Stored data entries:
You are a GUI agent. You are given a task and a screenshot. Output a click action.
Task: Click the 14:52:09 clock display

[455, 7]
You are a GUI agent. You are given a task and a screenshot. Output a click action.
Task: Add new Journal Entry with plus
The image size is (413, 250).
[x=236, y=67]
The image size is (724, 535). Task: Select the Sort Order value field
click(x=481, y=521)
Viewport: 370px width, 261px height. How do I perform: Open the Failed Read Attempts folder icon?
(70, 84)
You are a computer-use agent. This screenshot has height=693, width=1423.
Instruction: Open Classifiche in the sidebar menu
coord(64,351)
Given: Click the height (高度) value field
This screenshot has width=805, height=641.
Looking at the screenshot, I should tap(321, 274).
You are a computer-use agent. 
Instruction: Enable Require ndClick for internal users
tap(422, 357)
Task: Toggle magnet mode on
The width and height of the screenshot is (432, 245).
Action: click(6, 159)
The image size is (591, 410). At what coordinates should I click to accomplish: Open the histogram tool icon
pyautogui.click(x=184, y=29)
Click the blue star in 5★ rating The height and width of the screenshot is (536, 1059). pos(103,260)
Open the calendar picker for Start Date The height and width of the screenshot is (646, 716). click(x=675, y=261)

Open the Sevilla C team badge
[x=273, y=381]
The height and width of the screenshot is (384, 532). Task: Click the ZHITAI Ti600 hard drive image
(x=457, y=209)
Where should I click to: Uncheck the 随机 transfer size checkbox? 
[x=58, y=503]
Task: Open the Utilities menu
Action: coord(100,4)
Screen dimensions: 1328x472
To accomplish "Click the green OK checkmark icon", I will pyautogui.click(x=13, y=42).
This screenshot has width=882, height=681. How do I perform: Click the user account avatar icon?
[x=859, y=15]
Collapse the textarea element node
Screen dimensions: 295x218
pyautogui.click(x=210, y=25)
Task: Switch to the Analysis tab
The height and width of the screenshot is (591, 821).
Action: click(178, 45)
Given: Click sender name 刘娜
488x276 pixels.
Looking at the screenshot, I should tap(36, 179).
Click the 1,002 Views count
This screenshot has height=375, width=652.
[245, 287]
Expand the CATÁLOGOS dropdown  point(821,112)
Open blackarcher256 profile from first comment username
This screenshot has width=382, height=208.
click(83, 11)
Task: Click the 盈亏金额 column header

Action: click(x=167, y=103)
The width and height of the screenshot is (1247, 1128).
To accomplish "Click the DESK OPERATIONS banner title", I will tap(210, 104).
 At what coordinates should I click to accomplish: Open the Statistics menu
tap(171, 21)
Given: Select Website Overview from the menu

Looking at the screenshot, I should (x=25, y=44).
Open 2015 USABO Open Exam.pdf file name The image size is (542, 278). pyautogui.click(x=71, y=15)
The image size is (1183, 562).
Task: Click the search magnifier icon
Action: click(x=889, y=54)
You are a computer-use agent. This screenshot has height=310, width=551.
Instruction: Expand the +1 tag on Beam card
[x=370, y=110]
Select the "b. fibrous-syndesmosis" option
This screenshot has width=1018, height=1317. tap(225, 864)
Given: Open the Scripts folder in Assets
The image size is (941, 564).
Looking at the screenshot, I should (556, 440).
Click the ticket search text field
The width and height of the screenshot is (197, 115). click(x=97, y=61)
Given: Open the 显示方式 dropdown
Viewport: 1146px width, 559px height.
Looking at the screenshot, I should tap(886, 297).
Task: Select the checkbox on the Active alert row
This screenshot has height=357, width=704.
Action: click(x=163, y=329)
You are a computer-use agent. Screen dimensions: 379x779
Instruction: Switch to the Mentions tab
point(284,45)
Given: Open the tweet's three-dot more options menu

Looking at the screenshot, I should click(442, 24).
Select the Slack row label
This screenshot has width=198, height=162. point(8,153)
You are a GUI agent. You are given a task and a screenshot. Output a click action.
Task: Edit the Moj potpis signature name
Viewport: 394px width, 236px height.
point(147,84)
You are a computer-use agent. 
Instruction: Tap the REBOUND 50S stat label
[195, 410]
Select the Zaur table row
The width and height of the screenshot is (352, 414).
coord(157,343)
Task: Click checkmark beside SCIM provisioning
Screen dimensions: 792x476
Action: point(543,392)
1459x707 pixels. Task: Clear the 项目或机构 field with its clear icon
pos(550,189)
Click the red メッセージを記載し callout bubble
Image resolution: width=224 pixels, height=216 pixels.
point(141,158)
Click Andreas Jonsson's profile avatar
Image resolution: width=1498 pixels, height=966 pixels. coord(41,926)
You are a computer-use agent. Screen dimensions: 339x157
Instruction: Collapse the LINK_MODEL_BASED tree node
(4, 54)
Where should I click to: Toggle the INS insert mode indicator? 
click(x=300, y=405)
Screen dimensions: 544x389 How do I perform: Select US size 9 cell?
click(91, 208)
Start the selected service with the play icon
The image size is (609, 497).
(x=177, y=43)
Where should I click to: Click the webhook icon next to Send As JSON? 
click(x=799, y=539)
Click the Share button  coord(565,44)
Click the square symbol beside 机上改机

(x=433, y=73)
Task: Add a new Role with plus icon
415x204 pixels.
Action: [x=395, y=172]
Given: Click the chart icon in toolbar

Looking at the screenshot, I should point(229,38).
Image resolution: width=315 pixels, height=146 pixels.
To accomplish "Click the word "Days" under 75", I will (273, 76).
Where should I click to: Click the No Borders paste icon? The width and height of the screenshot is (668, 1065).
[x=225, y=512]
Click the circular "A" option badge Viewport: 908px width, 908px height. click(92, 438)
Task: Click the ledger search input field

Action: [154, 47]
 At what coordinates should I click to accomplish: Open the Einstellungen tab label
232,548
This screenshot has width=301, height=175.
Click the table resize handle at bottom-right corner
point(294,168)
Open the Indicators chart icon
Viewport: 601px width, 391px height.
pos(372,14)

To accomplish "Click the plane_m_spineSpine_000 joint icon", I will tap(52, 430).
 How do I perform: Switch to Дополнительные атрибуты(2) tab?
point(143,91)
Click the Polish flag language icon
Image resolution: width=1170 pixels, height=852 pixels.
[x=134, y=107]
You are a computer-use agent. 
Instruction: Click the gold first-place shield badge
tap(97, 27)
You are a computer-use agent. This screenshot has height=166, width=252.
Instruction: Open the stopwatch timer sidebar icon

▶ _Requirement_:
Find how many lines in the entries include the string "will", and state only the number.

▶ _Solution for this task_:
4